Measuring Walkability with Openstreetmap and Isochrone Maps

October 20, 2022

19 min read

Walkability

Walkability is the quality of a neighborhood that allows pedestrians to accomplish everyday tasks like collecting groceries, visiting restaurants, and attending doctor's appointments, all on foot.

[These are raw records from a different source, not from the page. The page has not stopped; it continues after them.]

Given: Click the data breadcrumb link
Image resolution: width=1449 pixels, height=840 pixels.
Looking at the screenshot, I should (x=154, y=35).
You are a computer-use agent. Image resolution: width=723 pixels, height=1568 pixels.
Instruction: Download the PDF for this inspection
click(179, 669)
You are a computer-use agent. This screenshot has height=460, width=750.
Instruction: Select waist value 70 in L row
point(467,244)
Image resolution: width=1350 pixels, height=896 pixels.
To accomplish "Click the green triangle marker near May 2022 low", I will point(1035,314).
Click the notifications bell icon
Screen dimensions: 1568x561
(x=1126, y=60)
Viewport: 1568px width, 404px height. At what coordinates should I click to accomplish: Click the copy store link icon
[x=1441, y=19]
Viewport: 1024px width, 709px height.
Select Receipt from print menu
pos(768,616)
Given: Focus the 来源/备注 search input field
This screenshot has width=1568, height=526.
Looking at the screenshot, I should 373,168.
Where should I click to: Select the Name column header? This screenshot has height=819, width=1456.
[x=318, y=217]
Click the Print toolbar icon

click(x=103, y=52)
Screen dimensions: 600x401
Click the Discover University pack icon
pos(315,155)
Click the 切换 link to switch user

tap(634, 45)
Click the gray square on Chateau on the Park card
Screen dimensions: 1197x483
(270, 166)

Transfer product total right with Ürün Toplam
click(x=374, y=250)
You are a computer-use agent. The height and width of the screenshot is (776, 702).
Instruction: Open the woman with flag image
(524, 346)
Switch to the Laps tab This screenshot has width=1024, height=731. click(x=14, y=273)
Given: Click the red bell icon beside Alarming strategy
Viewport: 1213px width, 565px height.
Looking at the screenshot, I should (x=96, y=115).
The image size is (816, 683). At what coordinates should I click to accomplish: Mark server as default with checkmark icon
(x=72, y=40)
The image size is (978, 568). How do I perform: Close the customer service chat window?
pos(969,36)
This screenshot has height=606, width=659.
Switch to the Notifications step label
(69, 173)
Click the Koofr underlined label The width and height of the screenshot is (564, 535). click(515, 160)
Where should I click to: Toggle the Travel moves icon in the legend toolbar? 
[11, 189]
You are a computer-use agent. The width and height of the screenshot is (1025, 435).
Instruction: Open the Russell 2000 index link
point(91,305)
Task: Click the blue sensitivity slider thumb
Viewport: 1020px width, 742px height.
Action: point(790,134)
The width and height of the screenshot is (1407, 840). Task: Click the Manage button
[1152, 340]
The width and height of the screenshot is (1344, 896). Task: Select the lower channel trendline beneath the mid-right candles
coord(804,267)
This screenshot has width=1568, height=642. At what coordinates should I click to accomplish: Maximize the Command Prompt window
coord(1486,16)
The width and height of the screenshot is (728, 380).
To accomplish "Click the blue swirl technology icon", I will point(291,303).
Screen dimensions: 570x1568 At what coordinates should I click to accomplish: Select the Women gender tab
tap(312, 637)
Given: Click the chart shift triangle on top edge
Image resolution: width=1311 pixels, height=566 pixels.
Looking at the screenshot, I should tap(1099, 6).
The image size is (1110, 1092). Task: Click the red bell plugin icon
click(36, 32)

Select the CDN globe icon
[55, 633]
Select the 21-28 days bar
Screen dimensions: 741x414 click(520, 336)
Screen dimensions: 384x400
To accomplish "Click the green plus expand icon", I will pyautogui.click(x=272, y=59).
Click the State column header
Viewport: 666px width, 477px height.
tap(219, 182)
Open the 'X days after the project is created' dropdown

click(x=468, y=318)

There are many ways to measure walkability, including intersection density and by measuring the distance to urban amenities. The most notable metric for walkability is Walk Score, which is owned by Red Fin. They use a proprietary system for this metric, but ultimately their methodology¹ is based on the distance to amenities, similar to the one I will explore today.

Isochrone maps

Isochrone maps are a way to visualize the area that could be reached from a starting point in a given time. These distances appear as contours originating from the starting point, showing bands across which the travel time is equal.

An 1881 isochrone map by Francis Galton showing world travel time starting in London.

Isochrone maps may account for travel by different methods. E.g. travel by car is constrained to roads, and travel by foot is constrained (roughly) to sidewalks.

Motivation

The main idea of this project is to examine how not just density, but also the structure of roads and sidewalks impact walkability. For instance, compare these two pedestrian isochrone maps showing the destinations possible in 15 minutes of walking:

A rural residential area in West Virginia. Copyright openstreetmap

A map of Manhattan — Manhattan, New York City. Copyright openstreetmap

Even though there are clearly fewer amenities near this rural area, the network structure of roads also prohibits covering as much distance, not to mention the lack of sidewalks facilitating safe pedestrian travel. The city block structure in Manhattan provides a 30% increase in the walkable area from the starting point, compared to the rural area.

Valhalla

To construct isochrone maps, we'll be using a tool called Valhalla, which is an open source routing engine. This tool operates on top of openstreetmap data, which is crowdsourced by volunteers, but is generally quite thorough, especially in urban areas.

Downloading the data

First I downloaded the openstreetmap data from Geofabrik,² which graciously hosts up-to-date extracts of openstreetmap for download.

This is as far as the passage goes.